### Exercise details
Render these lines as a Markdown table with two columns, Row and Line, numbering each line in order and leaving out blank lines.

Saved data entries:

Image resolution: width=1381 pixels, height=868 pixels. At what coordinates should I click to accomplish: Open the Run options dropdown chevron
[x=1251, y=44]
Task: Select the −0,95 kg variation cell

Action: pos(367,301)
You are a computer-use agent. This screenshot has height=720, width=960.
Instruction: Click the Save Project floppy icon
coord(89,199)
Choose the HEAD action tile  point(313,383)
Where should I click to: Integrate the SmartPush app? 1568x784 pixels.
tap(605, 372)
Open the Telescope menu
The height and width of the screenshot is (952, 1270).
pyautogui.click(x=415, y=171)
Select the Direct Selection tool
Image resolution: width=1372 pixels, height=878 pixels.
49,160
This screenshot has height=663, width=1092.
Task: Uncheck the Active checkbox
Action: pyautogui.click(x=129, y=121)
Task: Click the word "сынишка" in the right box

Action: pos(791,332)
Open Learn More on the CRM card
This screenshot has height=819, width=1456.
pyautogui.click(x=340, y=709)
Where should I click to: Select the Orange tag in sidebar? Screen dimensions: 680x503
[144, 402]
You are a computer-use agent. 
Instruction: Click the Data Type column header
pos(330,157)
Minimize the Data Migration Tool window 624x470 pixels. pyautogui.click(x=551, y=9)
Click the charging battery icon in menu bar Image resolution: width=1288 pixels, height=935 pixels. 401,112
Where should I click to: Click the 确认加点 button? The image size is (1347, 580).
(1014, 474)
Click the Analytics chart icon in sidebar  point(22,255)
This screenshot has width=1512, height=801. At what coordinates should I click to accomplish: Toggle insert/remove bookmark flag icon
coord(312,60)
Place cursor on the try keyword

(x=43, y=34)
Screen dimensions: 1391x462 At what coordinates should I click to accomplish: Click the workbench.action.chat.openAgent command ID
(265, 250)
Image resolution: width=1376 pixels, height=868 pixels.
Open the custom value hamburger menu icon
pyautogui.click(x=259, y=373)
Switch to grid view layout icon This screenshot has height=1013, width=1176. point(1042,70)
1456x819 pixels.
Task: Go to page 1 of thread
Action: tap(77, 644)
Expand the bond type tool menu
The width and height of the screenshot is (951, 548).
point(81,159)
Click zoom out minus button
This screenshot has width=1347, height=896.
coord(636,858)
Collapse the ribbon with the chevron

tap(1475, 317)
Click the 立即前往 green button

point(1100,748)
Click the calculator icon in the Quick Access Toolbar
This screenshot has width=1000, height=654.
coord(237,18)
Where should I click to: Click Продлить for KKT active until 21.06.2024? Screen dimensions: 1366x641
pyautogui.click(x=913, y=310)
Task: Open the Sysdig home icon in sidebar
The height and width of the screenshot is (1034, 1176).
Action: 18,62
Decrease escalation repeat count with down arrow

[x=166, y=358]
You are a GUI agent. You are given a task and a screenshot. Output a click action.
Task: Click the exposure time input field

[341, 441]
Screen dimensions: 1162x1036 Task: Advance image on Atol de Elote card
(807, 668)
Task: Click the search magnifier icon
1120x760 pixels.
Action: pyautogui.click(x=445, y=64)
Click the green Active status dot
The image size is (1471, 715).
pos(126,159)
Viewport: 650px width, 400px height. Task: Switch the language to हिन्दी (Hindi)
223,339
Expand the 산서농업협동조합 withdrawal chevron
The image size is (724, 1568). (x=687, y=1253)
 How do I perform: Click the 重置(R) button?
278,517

### Result for this task
| Row | Line |
|---|---|
| 1 | Image resolution: width=1381 pixels, height=868 pixels. At what coordinates should I click to accomplish: Open the Run options dropdown chevron |
| 2 | [x=1251, y=44] |
| 3 | Task: Select the −0,95 kg variation cell |
| 4 | Action: pos(367,301) |
| 5 | You are a computer-use agent. This screenshot has height=720, width=960. |
| 6 | Instruction: Click the Save Project floppy icon |
| 7 | coord(89,199) |
| 8 | Choose the HEAD action tile  point(313,383) |
| 9 | Where should I click to: Integrate the SmartPush app? 1568x784 pixels. |
| 10 | tap(605, 372) |
| 11 | Open the Telescope menu |
| 12 | The height and width of the screenshot is (952, 1270). |
| 13 | pyautogui.click(x=415, y=171) |
| 14 | Select the Direct Selection tool |
| 15 | Image resolution: width=1372 pixels, height=878 pixels. |
| 16 | 49,160 |
| 17 | This screenshot has height=663, width=1092. |
| 18 | Task: Uncheck the Active checkbox |
| 19 | Action: pyautogui.click(x=129, y=121) |
| 20 | Task: Click the word "сынишка" in the right box |
| 21 | Action: pos(791,332) |
| 22 | Open Learn More on the CRM card |
| 23 | This screenshot has height=819, width=1456. |
| 24 | pyautogui.click(x=340, y=709) |
| 25 | Where should I click to: Select the Orange tag in sidebar? Screen dimensions: 680x503 |
| 26 | [144, 402] |
| 27 | You are a computer-use agent.  |
| 28 | Instruction: Click the Data Type column header |
| 29 | pos(330,157) |
| 30 | Minimize the Data Migration Tool window 624x470 pixels. pyautogui.click(x=551, y=9) |
| 31 | Click the charging battery icon in menu bar Image resolution: width=1288 pixels, height=935 pixels. 401,112 |
| 32 | Where should I click to: Click the 确认加点 button? The image size is (1347, 580). |
| 33 | (1014, 474) |
| 34 | Click the Analytics chart icon in sidebar  point(22,255) |
| 35 | This screenshot has width=1512, height=801. At what coordinates should I click to accomplish: Toggle insert/remove bookmark flag icon |
| 36 | coord(312,60) |
| 37 | Place cursor on the try keyword |
| 38 | (x=43, y=34) |
| 39 | Screen dimensions: 1391x462 At what coordinates should I click to accomplish: Click the workbench.action.chat.openAgent command ID |
| 40 | (265, 250) |
| 41 | Image resolution: width=1376 pixels, height=868 pixels. |
| 42 | Open the custom value hamburger menu icon |
| 43 | pyautogui.click(x=259, y=373) |
| 44 | Switch to grid view layout icon This screenshot has height=1013, width=1176. point(1042,70) |
| 45 | 1456x819 pixels. |
| 46 | Task: Go to page 1 of thread |
| 47 | Action: tap(77, 644) |
| 48 | Expand the bond type tool menu |
| 49 | The width and height of the screenshot is (951, 548). |
| 50 | point(81,159) |
| 51 | Click zoom out minus button |
| 52 | This screenshot has width=1347, height=896. |
| 53 | coord(636,858) |
| 54 | Collapse the ribbon with the chevron |
| 55 | tap(1475, 317) |
| 56 | Click the 立即前往 green button |
| 57 | point(1100,748) |
| 58 | Click the calculator icon in the Quick Access Toolbar |
| 59 | This screenshot has width=1000, height=654. |
| 60 | coord(237,18) |
| 61 | Where should I click to: Click Продлить for KKT active until 21.06.2024? Screen dimensions: 1366x641 |
| 62 | pyautogui.click(x=913, y=310) |
| 63 | Task: Open the Sysdig home icon in sidebar |
| 64 | The height and width of the screenshot is (1034, 1176). |
| 65 | Action: 18,62 |
| 66 | Decrease escalation repeat count with down arrow |
| 67 | [x=166, y=358] |
| 68 | You are a GUI agent. You are given a task and a screenshot. Output a click action. |
| 69 | Task: Click the exposure time input field |
| 70 | [341, 441] |
| 71 | Screen dimensions: 1162x1036 Task: Advance image on Atol de Elote card |
| 72 | (807, 668) |
| 73 | Task: Click the search magnifier icon |
| 74 | 1120x760 pixels. |
| 75 | Action: pyautogui.click(x=445, y=64) |
| 76 | Click the green Active status dot |
| 77 | The image size is (1471, 715). |
| 78 | pos(126,159) |
| 79 | Viewport: 650px width, 400px height. Task: Switch the language to हिन्दी (Hindi) |
| 80 | 223,339 |
| 81 | Expand the 산서농업협동조합 withdrawal chevron |
| 82 | The image size is (724, 1568). (x=687, y=1253) |
| 83 |  How do I perform: Click the 重置(R) button? |
| 84 | 278,517 |